#### Source document:

********

Below is another example.

In [62]:
s[5:8]

'ing'

Omitting the number on the **left** side of the `:` implies "start counting at zero"; omitting the number on the **right** side of the `:` implies "stop counting at the end."

In [63]:
s[:10]

'a string o'

In [64]:
s[10:]

'f words'

ðŸ™Š

**Note**: All this stuff can be combined. So the following cell says to start five steps back from the end, and then count to the end.

In [65]:
s[-5:]

'words'

Remember:
* If either number is omitted in a range, it is assumed to be the beginning or end of the sequence
* The brackets are inclusive on the left but exclusive on the right

# 4. Mutable vs. Immutable

* The value of some objects can change
* Objects whose value can change are said to be "mutable"; objects whose value is unchangeable once they are created are called "immutable"

********

#### Provided records:
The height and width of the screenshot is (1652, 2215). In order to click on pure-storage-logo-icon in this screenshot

********

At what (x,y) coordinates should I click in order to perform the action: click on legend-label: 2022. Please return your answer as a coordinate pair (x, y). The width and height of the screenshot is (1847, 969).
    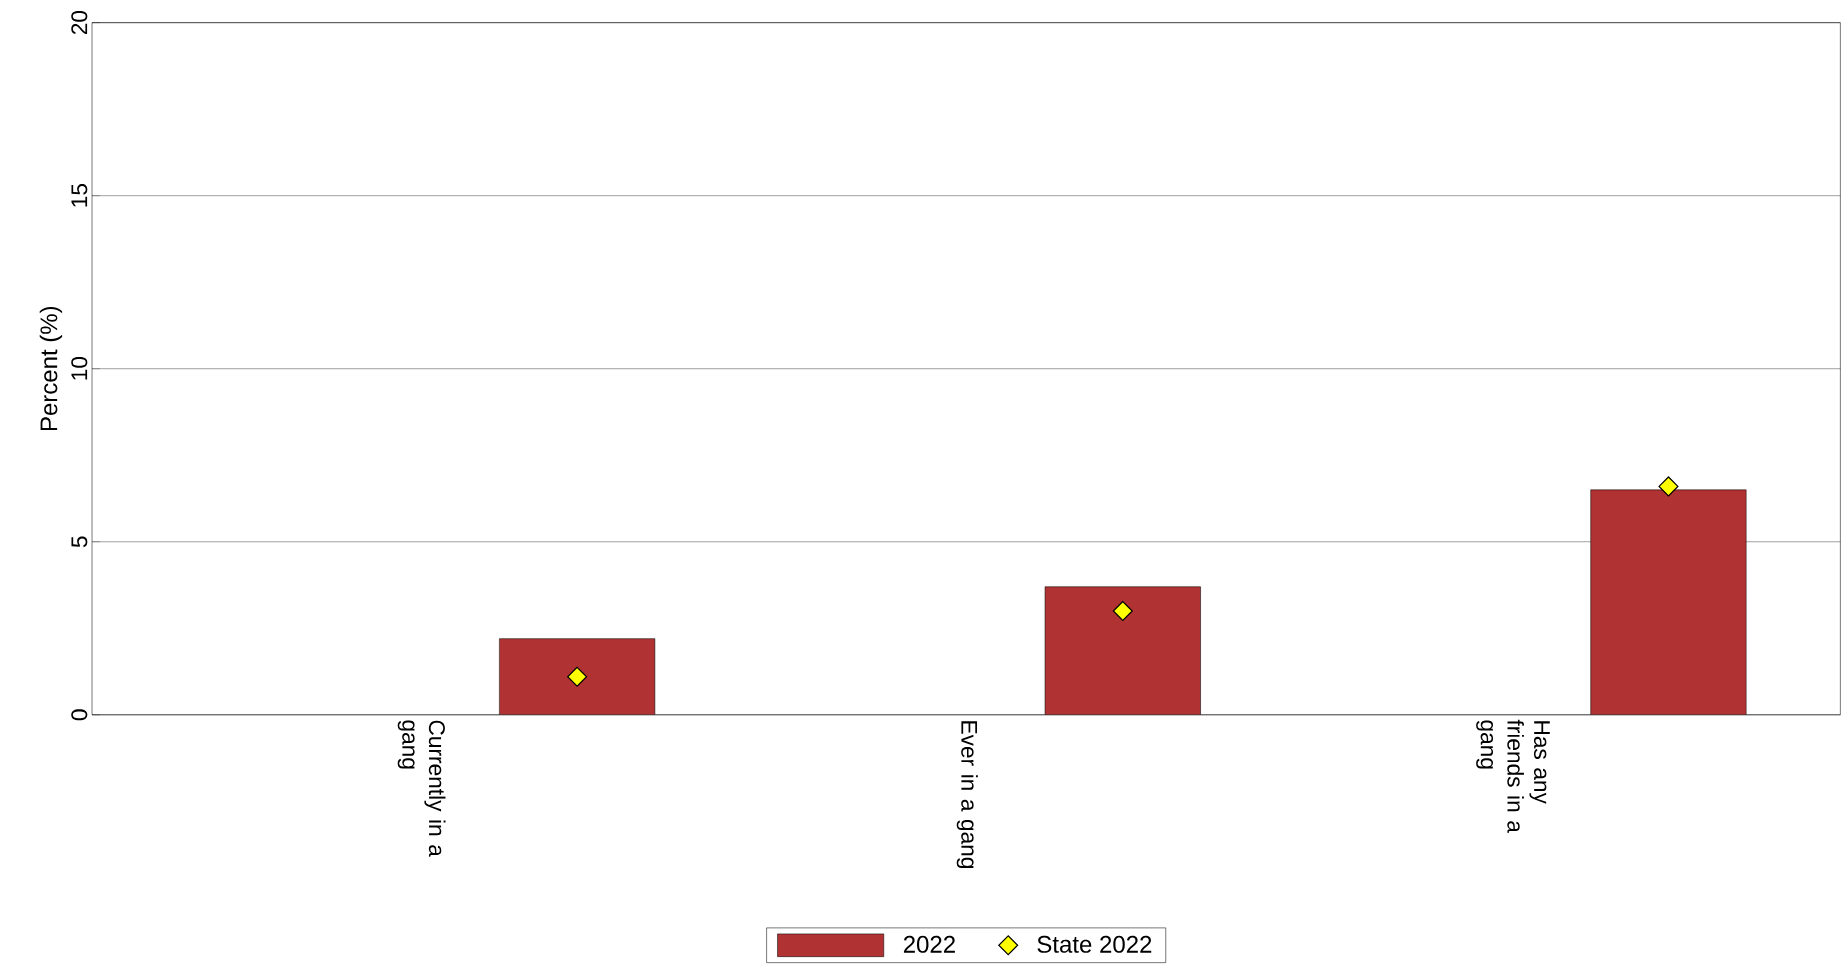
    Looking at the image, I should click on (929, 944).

********

#### Task 1:
In the Python slicing text, what does leaving out the number on the right side of the colon imply?
#### Task 2:
Using the Python slicing text, explain why s[-5:] gives 'words'.
#### Task 3:
Please pick up the Python slicing text after its last sentence and keep writing it.

#### Task output 1:
It implies "stop counting at the end."

#### Task output 2:
The -5 on the left of the colon means starting five steps back from the end of the string. The number on the right is omitted, which means counting continues to the end. So the slice returns the last five characters, 'words'.

#### Task output 3:
* An object's mutability is determined by its type
* Numbers, strings and tuples are immutable
* Dictionaries, sets and lists are mutable (we will get to these later in this Notebook)

In [66]:
s

'a string of words'

In [67]:
s[3]

't'

We can ask python to tell us what is in the `3` slot of a string, but we cannot change what is in the `3` slot.

In [68]:
s[3] = 'p'

TypeError: 'str' object does not support item assignment

The string is immutable, but that doesn't mean that the variable `s` cannot be reassigned to a different string.

In [69]:
s = 'a spring of words'
s

'a spring of words'

# 5. Lists

### Characteristics
* Flexible sequence object
 * Heterogeneous elements (recall strings only hold alphanumeric characters)
 * Nestable (you can put a list in a list)
* Ordered -> elements indexed from 0 to n-1
* Mutable (modifiable)
* Examples
 * Courses you've taken in grad school (i.e., you still have more courses to take, so you need a container that can be added to)
 * Points scored in each Seminoles football game in 2019 (i.e., the team has only played two games so far this season, more games will be added)
 * To do items (i.e., items are being added and removed from a to do list)

### Creation

Lists can be created by wrapping comma separated items with square brackets (`[]`).

In [70]:
x = [23, 89, 74, 90, 11, 68]
x

[23, 89, 74, 90, 11, 68]

In [71]:
type(x)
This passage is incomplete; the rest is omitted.